Exercise prompt »
Would you return, word for word, the lines running from the one with "The width and" to the final line of the listing below, pictures omitted?

Material for this task »
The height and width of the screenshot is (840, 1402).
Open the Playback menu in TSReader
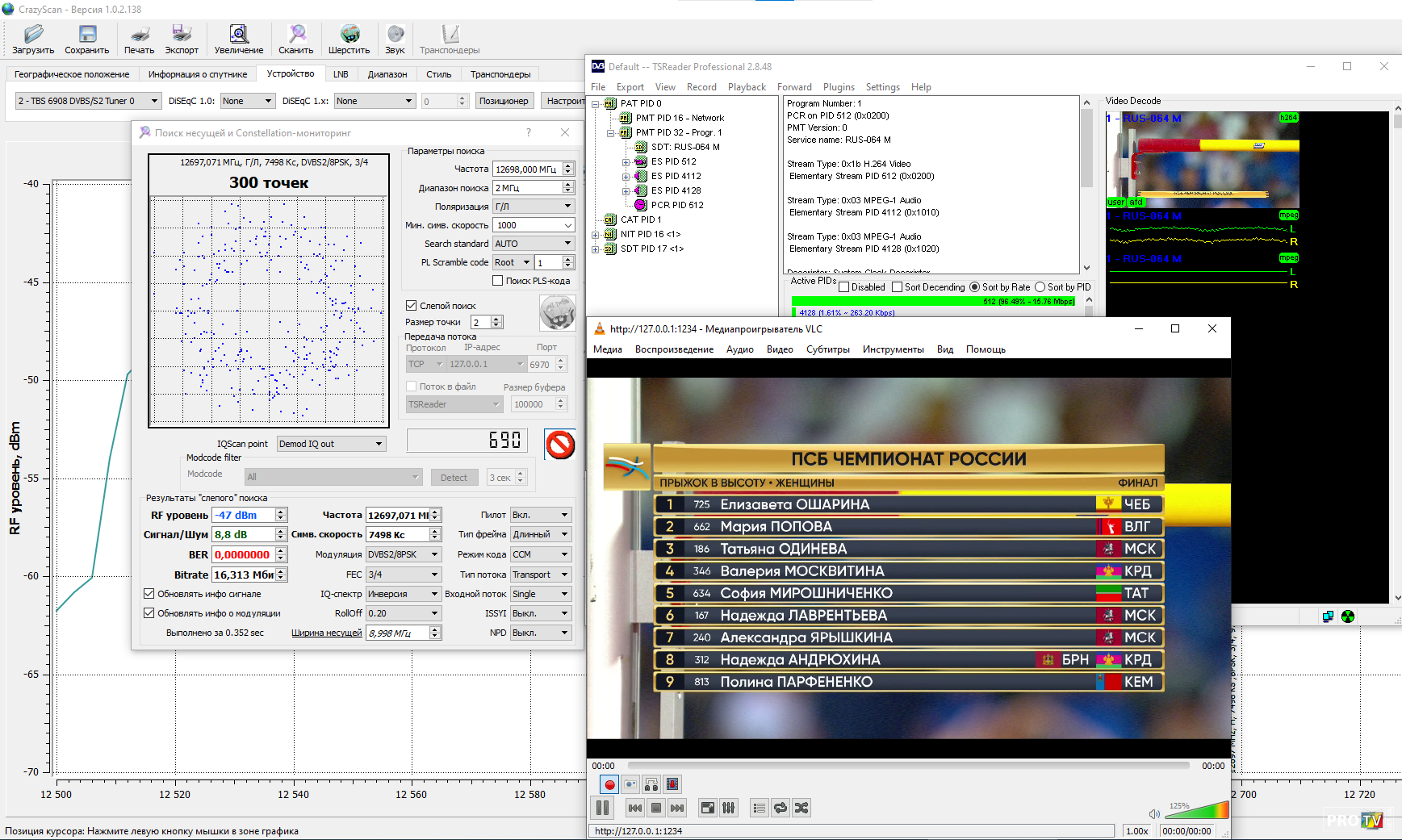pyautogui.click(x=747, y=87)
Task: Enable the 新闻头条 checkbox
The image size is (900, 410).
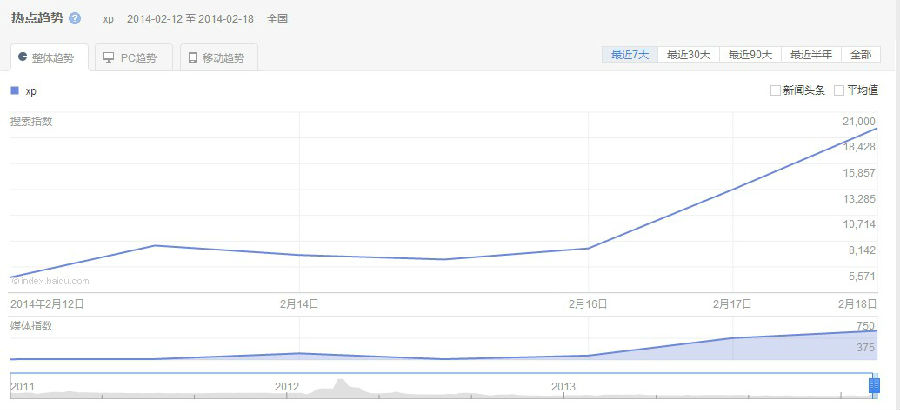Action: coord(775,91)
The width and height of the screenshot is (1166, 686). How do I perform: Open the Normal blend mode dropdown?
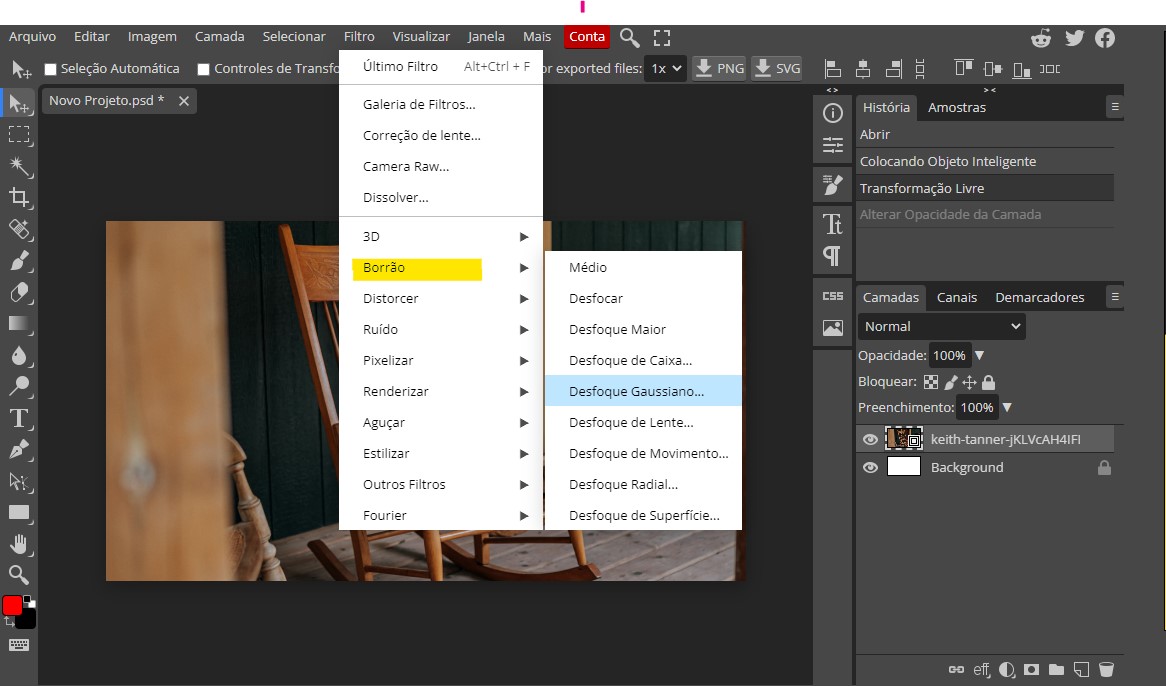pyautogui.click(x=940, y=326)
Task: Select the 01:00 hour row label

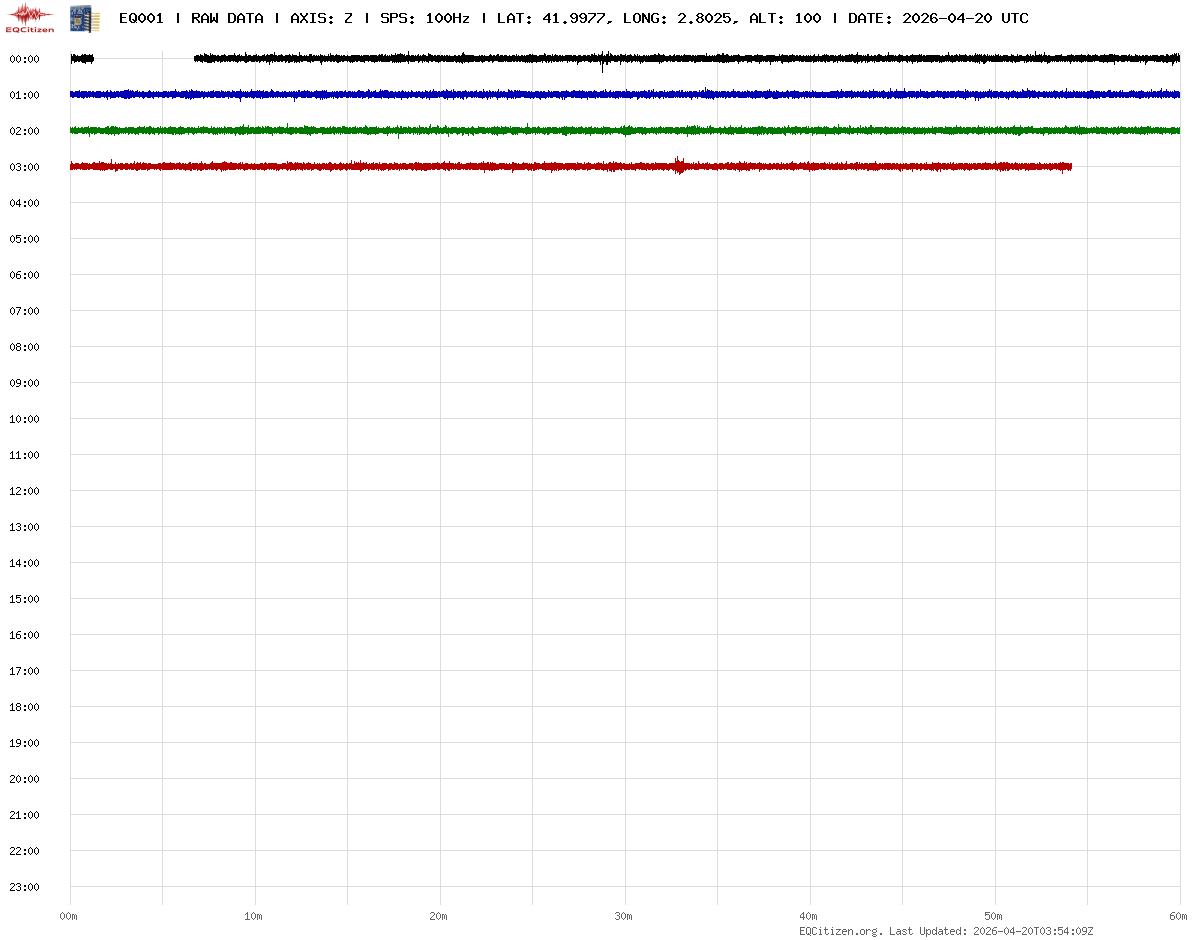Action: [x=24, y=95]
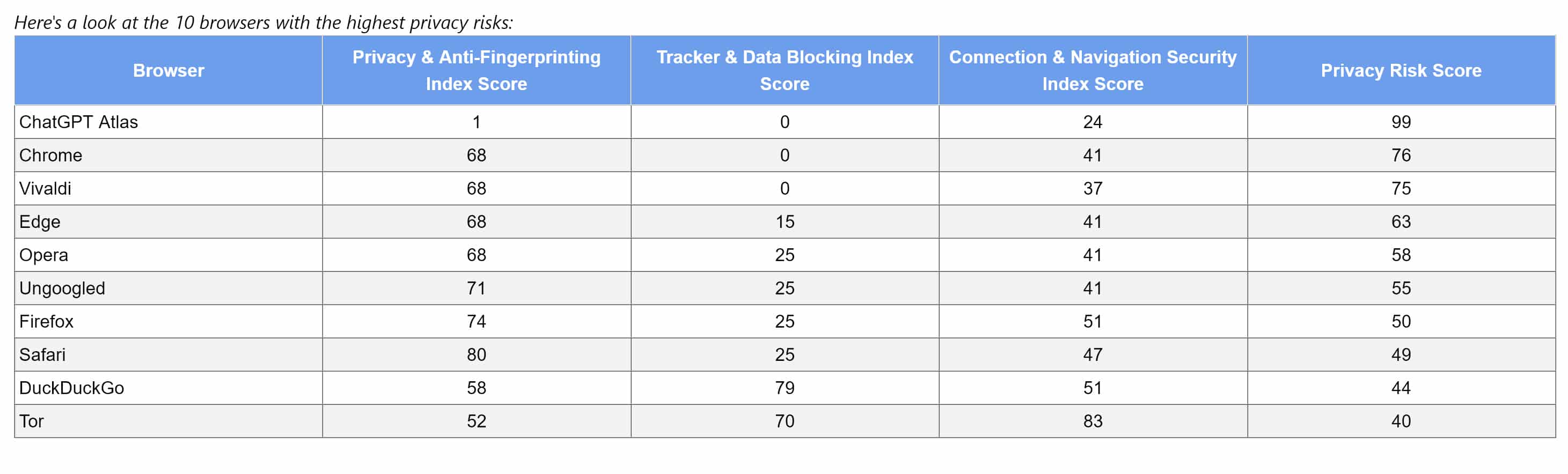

Output »
The width and height of the screenshot is (1166, 686). How do I perform: Open the Normal blend mode dropdown?
pyautogui.click(x=940, y=326)
Task: Select the 01:00 hour row label

Action: [x=24, y=95]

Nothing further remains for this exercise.